GOAL OF THE EXERCISE >> Out of the material that follows, write out exactly the lines from the line with "Rmay (21, 1289)" to the line with "Image resolution: width=768, height=1610.", both ends included, and no others.

»»

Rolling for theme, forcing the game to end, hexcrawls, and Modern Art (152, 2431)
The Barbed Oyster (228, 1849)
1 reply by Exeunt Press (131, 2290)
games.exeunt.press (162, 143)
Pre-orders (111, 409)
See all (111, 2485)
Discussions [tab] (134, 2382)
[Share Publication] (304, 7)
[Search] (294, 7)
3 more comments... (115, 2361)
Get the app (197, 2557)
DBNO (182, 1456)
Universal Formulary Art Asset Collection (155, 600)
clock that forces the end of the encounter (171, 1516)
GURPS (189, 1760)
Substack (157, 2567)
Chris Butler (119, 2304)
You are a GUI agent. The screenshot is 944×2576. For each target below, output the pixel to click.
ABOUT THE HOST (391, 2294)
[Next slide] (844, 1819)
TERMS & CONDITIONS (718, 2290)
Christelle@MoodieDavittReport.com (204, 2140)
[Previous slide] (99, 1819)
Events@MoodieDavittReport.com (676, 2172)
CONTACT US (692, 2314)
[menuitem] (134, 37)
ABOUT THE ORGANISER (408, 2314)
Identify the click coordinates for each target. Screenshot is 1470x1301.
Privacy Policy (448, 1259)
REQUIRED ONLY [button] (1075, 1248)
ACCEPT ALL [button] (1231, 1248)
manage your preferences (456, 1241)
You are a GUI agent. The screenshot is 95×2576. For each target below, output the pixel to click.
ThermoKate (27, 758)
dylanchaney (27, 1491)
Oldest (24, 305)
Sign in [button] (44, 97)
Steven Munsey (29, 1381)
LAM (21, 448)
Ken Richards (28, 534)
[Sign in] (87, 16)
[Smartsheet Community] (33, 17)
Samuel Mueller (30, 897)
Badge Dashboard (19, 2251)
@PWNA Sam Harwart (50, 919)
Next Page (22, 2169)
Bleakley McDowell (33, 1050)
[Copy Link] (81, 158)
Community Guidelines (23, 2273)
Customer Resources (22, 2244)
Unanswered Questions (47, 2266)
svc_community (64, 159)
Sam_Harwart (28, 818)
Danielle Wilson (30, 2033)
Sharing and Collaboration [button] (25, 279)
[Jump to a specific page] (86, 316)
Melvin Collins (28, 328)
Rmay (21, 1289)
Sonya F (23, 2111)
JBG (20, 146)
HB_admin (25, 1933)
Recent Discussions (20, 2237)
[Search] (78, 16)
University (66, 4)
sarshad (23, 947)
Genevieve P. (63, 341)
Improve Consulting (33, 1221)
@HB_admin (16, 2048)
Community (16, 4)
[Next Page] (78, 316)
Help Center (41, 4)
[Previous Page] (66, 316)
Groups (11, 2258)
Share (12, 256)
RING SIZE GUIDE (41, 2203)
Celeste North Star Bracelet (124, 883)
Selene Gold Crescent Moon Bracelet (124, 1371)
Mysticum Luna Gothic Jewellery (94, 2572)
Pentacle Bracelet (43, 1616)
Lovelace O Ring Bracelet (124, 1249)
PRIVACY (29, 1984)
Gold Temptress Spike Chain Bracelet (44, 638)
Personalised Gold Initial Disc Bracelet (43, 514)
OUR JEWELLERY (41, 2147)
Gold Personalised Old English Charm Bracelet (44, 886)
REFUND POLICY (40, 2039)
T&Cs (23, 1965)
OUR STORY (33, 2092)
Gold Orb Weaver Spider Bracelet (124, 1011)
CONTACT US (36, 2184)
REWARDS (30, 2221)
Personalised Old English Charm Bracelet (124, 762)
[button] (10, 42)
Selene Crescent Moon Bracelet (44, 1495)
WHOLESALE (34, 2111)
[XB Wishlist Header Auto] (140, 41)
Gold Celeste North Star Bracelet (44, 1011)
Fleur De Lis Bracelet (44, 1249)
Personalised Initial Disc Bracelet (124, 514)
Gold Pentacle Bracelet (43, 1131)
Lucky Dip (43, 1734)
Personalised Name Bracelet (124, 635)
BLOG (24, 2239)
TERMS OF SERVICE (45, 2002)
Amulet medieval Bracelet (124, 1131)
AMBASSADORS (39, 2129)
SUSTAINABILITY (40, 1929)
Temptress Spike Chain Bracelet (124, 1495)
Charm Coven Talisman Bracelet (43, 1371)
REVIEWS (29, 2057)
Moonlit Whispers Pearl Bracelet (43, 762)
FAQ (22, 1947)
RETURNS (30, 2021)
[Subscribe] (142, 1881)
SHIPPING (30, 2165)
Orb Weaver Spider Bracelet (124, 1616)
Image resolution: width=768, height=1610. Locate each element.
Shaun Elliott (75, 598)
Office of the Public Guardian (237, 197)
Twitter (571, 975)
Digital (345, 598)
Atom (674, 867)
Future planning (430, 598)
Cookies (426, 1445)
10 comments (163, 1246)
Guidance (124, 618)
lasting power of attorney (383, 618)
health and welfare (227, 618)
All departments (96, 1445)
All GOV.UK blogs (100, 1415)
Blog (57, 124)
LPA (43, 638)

««

TASK OUTPUT >>
Rmay (21, 1289)
Sonya F (23, 2111)
JBG (20, 146)
HB_admin (25, 1933)
Recent Discussions (20, 2237)
[Search] (78, 16)
University (66, 4)
sarshad (23, 947)
Genevieve P. (63, 341)
Improve Consulting (33, 1221)
@HB_admin (16, 2048)
Community (16, 4)
[Next Page] (78, 316)
Help Center (41, 4)
[Previous Page] (66, 316)
Groups (11, 2258)
Share (12, 256)
RING SIZE GUIDE (41, 2203)
Celeste North Star Bracelet (124, 883)
Selene Gold Crescent Moon Bracelet (124, 1371)
Mysticum Luna Gothic Jewellery (94, 2572)
Pentacle Bracelet (43, 1616)
Lovelace O Ring Bracelet (124, 1249)
PRIVACY (29, 1984)
Gold Temptress Spike Chain Bracelet (44, 638)
Personalised Gold Initial Disc Bracelet (43, 514)
OUR JEWELLERY (41, 2147)
Gold Personalised Old English Charm Bracelet (44, 886)
REFUND POLICY (40, 2039)
T&Cs (23, 1965)
OUR STORY (33, 2092)
Gold Orb Weaver Spider Bracelet (124, 1011)
CONTACT US (36, 2184)
REWARDS (30, 2221)
Personalised Old English Charm Bracelet (124, 762)
[button] (10, 42)
Selene Crescent Moon Bracelet (44, 1495)
WHOLESALE (34, 2111)
[XB Wishlist Header Auto] (140, 41)
Gold Celeste North Star Bracelet (44, 1011)
Fleur De Lis Bracelet (44, 1249)
Personalised Initial Disc Bracelet (124, 514)
Gold Pentacle Bracelet (43, 1131)
Lucky Dip (43, 1734)
Personalised Name Bracelet (124, 635)
BLOG (24, 2239)
TERMS OF SERVICE (45, 2002)
Amulet medieval Bracelet (124, 1131)
AMBASSADORS (39, 2129)
SUSTAINABILITY (40, 1929)
Temptress Spike Chain Bracelet (124, 1495)
Charm Coven Talisman Bracelet (43, 1371)
REVIEWS (29, 2057)
Moonlit Whispers Pearl Bracelet (43, 762)
FAQ (22, 1947)
RETURNS (30, 2021)
[Subscribe] (142, 1881)
SHIPPING (30, 2165)
Orb Weaver Spider Bracelet (124, 1616)
Image resolution: width=768, height=1610. Locate each element.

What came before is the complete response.